Con todo esto, ¿un escritor tendría que desanimarse o no? La mayoría lo haría… y conozco muchos que lo han hecho. Pero hay otro grupo que tiene el cuero duro y justamente es esa toma de conciencia, ese vuelo imaginativo y las facultades de expresarse más allá de cualquier dificultad, lo que los ha hecho insistir en esto de darle a las palabras. Porque ya es hora de decirlo: el escritor peruano, el verdadero escritor peruano, el que se ve solito ante los grandes molinos de viento que acabo de enumerar, se da cuenta en cierta hora desnuda de su vida, que esto de ser escritor no es un oficio, no es mero ejercicio, sino una consagración, un voto, una expiación. Es la decisión de ejercer, con sus libros y sus palabras, el dogma de esta lucha que es ganar más adeptos de la lectura, más aliados de la imaginación, más gente decidida a sospechar y cuestionarlo todo para emprender el camino del librepensamiento y de la verdad.

Uno es escritor en el Perú, entre otras cosas, para estar hoy en un recinto como este y entregarles lo poco que sé de la vida, lo poco que les he ido descubriendo a las injusticias y a los desniveles sociales, y lo mucho que hay que trabajar para nivelar y poner las cosas en su lugar. Un escritor no es nadie, es una fuerza motriz insuficiente para esta lucha, pero sí lo es la suma de conciencias, intenciones y músculos de un pueblo unido y fortalecido.
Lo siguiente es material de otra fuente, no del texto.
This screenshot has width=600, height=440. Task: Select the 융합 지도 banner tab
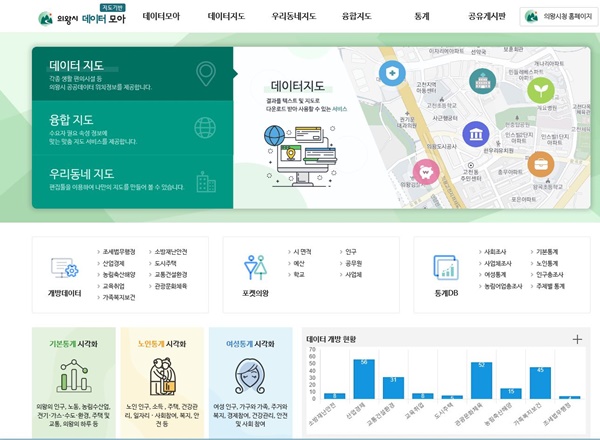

Y si en esta feria ha hecho falta la presencia de un puñado de escritores para recordárselos, yo estoy orgulloso de ser uno de ellos, un escritor decidido a vagar por este país negado para la literatura aprovechando plazas y ferias con el fin de acabar de una buena vez por todas con la ignorancia generalizada, con los gobernantes que nos avergüenzan presumiendo de que no necesitan leer para estar donde están, y con el falso orgullo de ser un gran país cuando no hemos aprendido siquiera a respetar nuestra propia cultura ni elegir gobernantes que valgan la pena.